For me it's 1/6 for both. It doesn't matter if you divide (or take) two from the total, the chance of you getting number one among numbers one, two, three, four, five and six is one in six, 1/6.
You could divide it into three groups of two numbers, the chance of getting number one from any of these is still 1/6 imo. I fail to understand why would it vary.

@NuclearSilo
Math =/= reality (in some cases). Math = fact/theory, and in this case, as it's percentage, reality may never be equal to the theory in my opinion, even if tested by anything, as it varies according basically to luck, chance.

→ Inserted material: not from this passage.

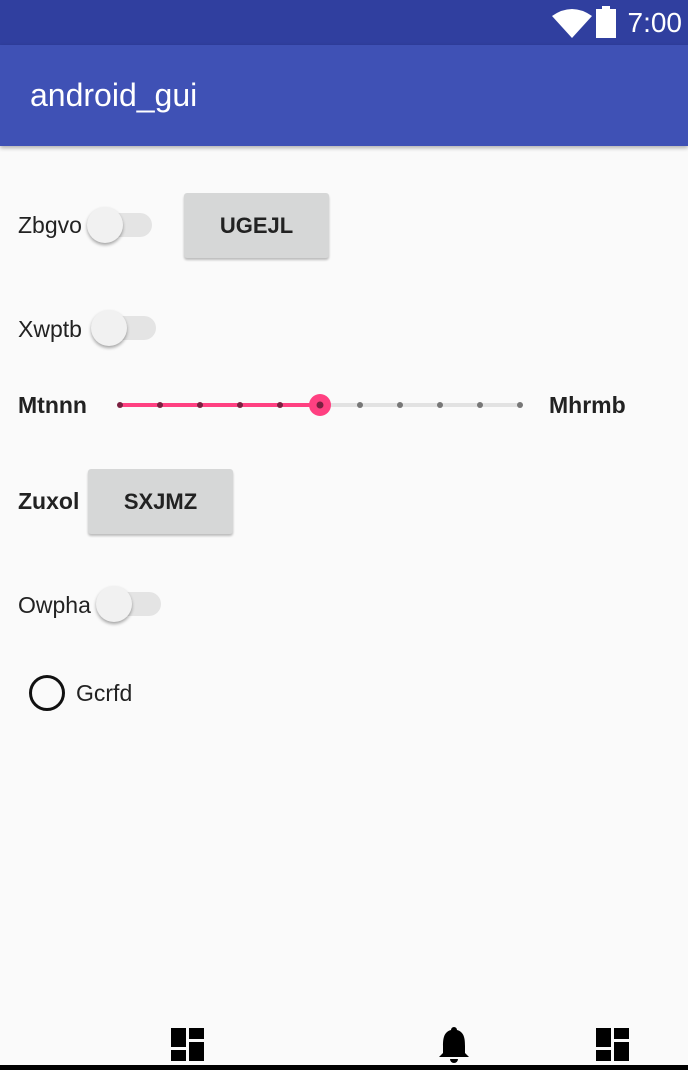 This screenshot has width=688, height=1070. Describe the element at coordinates (344, 22) in the screenshot. I see `status-bar: 7:00` at that location.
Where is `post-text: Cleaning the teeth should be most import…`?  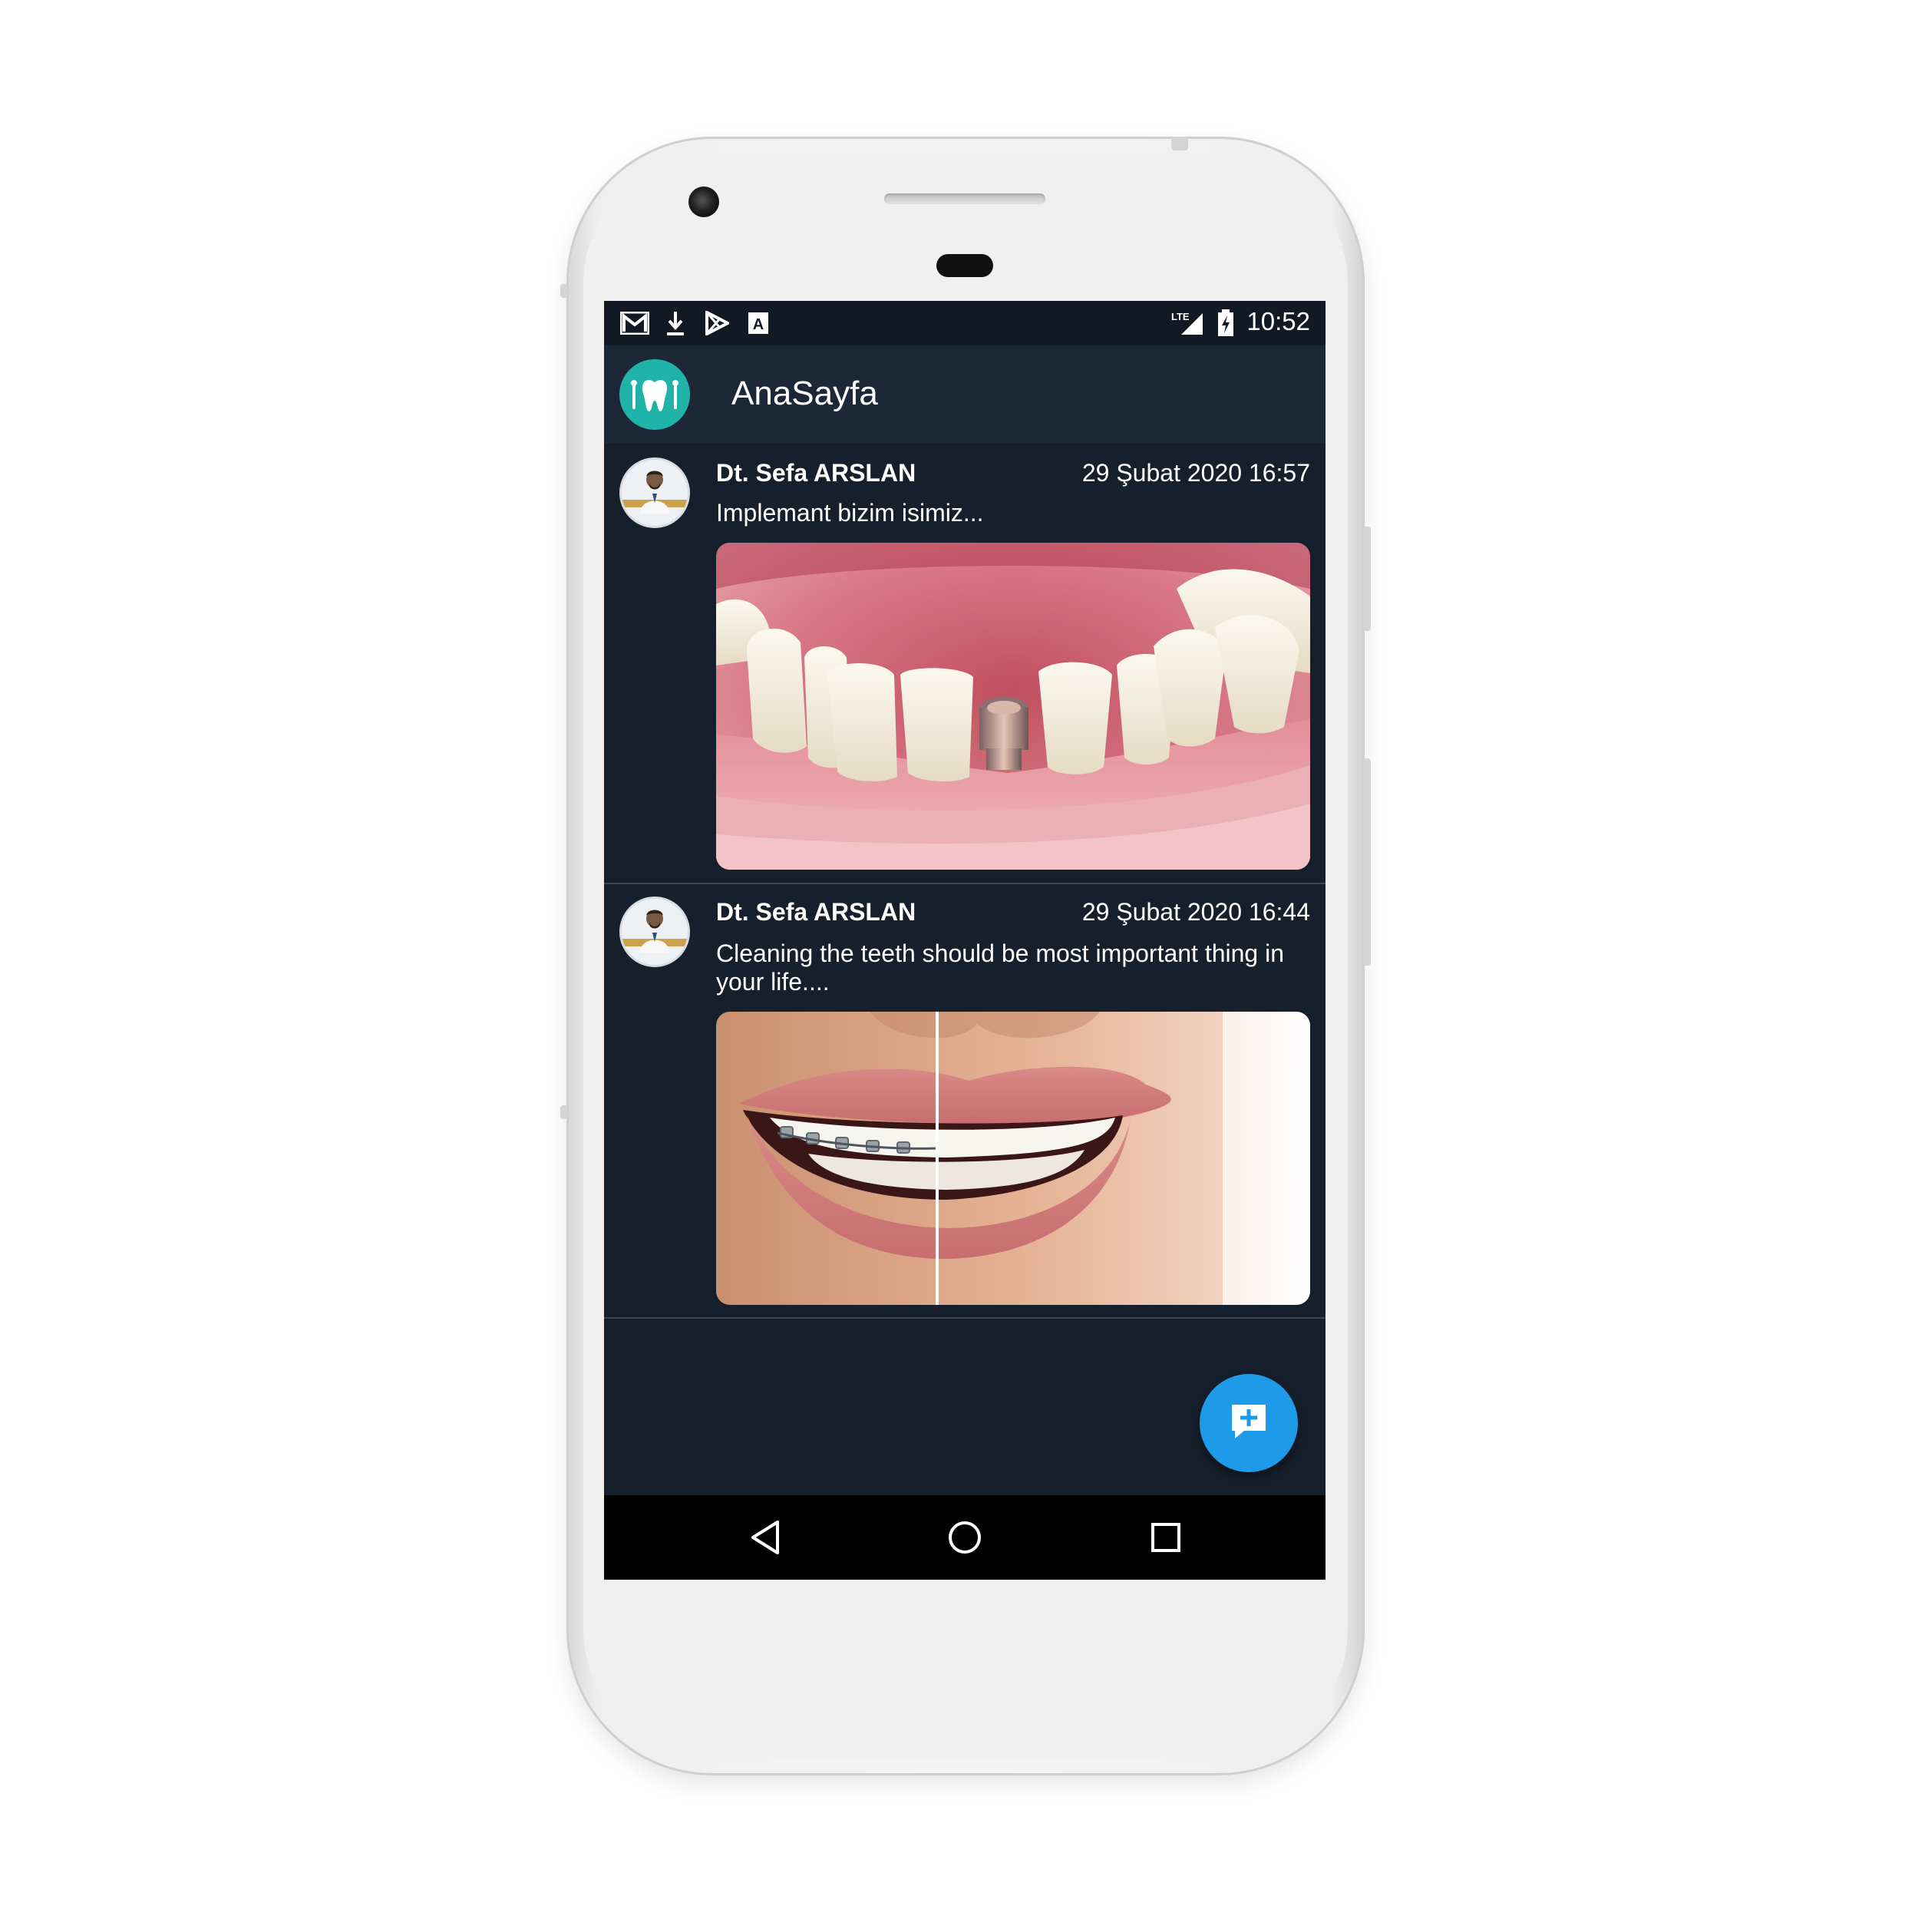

What i'm trying to say is that, 2 methods have the same probability to obtain a number, but one method has more chance (you can call it 'luck' in real life). Specifically, the method "pick only one" is more lucky than the other method.

No.

+1
I fail to understand that, why would one method be more lucky than another if both have 1/6 chances of happening?

[Plutonium]

Tested using computer simulation. Test with picking one number a time gives an accurate result, while other doesn't. Math is just theory, while computing is real.

what computer simulation software or source code did u use?

[cuchulainn]

Ok, this thread is full of fail.

Case 2 is the easy one: 1/6.

Case 1 is more interesting.

Here are the possibilities for attempt 1:

1-2, 1-3, 1-4, 1-5, 1-6, 2-3, 2-4, 2-5, 2-6, 3-4, 3-5, 3-6, 4-5, 4-6, 5-6

So you have 5/15=1/3 chance of picking a 1.

Now, for attempt 2, you have.

1/2 chance of picking a 1 if there's a 1 present. 0 chance of picking a one if there's not a 1 present. So, if there's a 1 present 1/3 of the time, you have 1/2 a chance of picking it.

So, 1/3*1/2=1/6. Probability is the same.

A side note to the people saying probability is "blah blah" but the chance irl is "something else". You are retarded. You do not understand statistics, so go away.

So yes, the answer is both methods have the same probability. In probability, when you're in doubt about whether you did it right, list every single possibility. From that you can easily find out if you're right.

[SM-Count]

Here are the possibilities for attempt 1:

1-2, 1-3, 1-4, 1-5, 1-6, 2-3, 2-4, 2-5, 2-6, 3-4, 3-5, 3-6, 4-5, 4-6, 5-6

So you have 5/15=1/3 chance of picking a 1.

6 choose 2 = all possible pairs of numbers
5/6 choose 2 = 1/3, exactly what I did except you wrote it out >.>

[cuchulainn]

Here are the possibilities for attempt 1:

1-2, 1-3, 1-4, 1-5, 1-6, 2-3, 2-4, 2-5, 2-6, 3-4, 3-5, 3-6, 4-5, 4-6, 5-6

So you have 5/15=1/3 chance of picking a 1.

6 choose 2 = all possible pairs of numbers
5/6 choose 2 = 1/3, exactly what I did except you wrote it out >.>

Wrote it out for the people that have no clue what combination/permutation stuff is, but yeah, you were 100% right!